The modern Russian military is nothing like a WW2 military--those military forces were backed by mass mobilization and true war economies. The United States for example didn't manufacture a single car for the civilian market for like 4 years, almost all rubber was reserved for military use, families had to use ration cards for common goods, children were employed collecting scrap metal, women were brought into the workforce in large numbers to work factories etc etc. Russia is not operating a war economy or mass mobilization. Within the context of how the modern Russian military is structured, its losses thus far are nothing other than a disaster.

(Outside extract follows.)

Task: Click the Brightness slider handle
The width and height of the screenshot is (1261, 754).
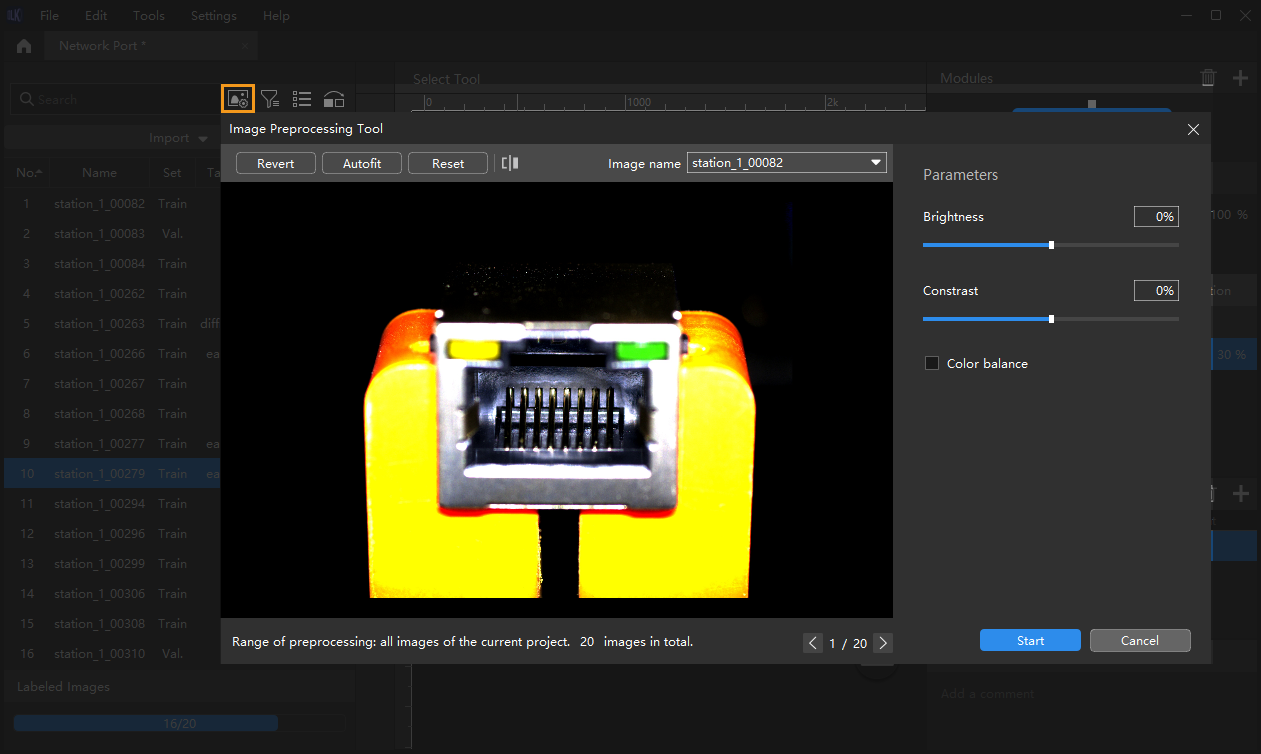Action: pos(1051,244)
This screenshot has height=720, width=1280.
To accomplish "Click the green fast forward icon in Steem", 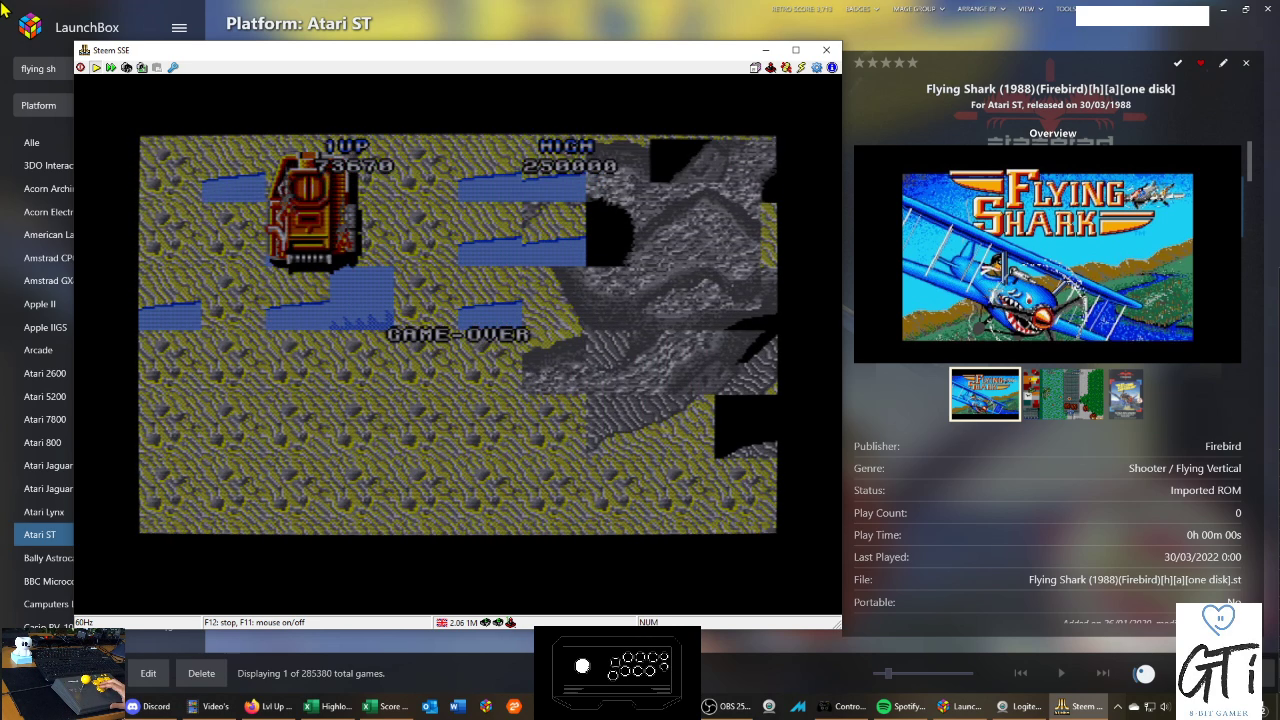I will point(111,68).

The idea that Russia may just be in a WW2 era battle and thus the numbers aren't bad is not a good idea because if Russia was coming to a WW2 style battle it brought about 10x too few men.


OttoVonBismarck

Terror tactics aren't a magic wand guys, we can point to any number of wars far nastier than anything likely to happen even in Ukraine and sometimes they went on for decades despite horrific terror tactics being used. Remember that there were large parts of Nazi occupied Europe that never came close to pacifying partisans and required basically permanent German garrison forces in what was absolutely an unsustainable situation. The Japanese who in many ways were worse occupiers than the Nazis, never stamped out the Philippine insurgents for example. Terror tactics aren't a magic way to cow a modern insurgency.

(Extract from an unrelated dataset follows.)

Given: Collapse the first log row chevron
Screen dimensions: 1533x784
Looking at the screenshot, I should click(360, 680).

We know from the books of history that the Mongols for example would basically offer a city the chance to submit or be massacred, and the ones that refused to submit, stood as negative examples for other cities, which often lead to cowed cities paying tribute. But how well did that actually work? The Mongol Empire grew fast but then fractured fast, and its successor states were often nothing like a model of stability.

The Brain

And as has been mentioned partisans in Eastern Europe, including Ukraine, continued the fight into the 1950s.
Women want me. Men want to be with me.

grumbler

Quote from: Tamas on March 09, 2022, 09:28:01 AMWhat I mean of course is they never attempted terror tactics. They probably would have failed if they did, but they never tried. They also clearly failed.

Bait and switch?  :D

Saddam Hussein agrees with you about the clear US failure, though.
The future is all around us, waiting, in moments of transition, to be born in moments of revelation. No one knows the shape of that future or where it will take us. We know only that it is always born in pain.   -G'Kar

Bayraktar!

Sheilbh

Interesting from TASS on conscripts: Putin's spokesman says he has been debriefed on the military's alleged failure to abide by instructions not to use conscripts in Ukraine war and that prosecutors are now investigating.

This is where I think the palace coup side of things becomes a risk. Shoigu and Gerasimov are probably in the firing line for this. But I think Putin's at more risk (though still very limited) if, for whatever reason, the military feels they're going to be thrown under the bus for Putin's decisions. Again of course Shoigu's a very accomplished political operator who can't realistically replace Putin himself which I think makes him key.
Let's bomb Russia!

OttoVonBismarck

Shoigu may suck at military though, the whole "modernization" and restructuring of Russia's army into these smaller battalion combat teams and some of the logistical implications are actually fairly likely part of why they are struggling right now, and those were all Shoigu reforms.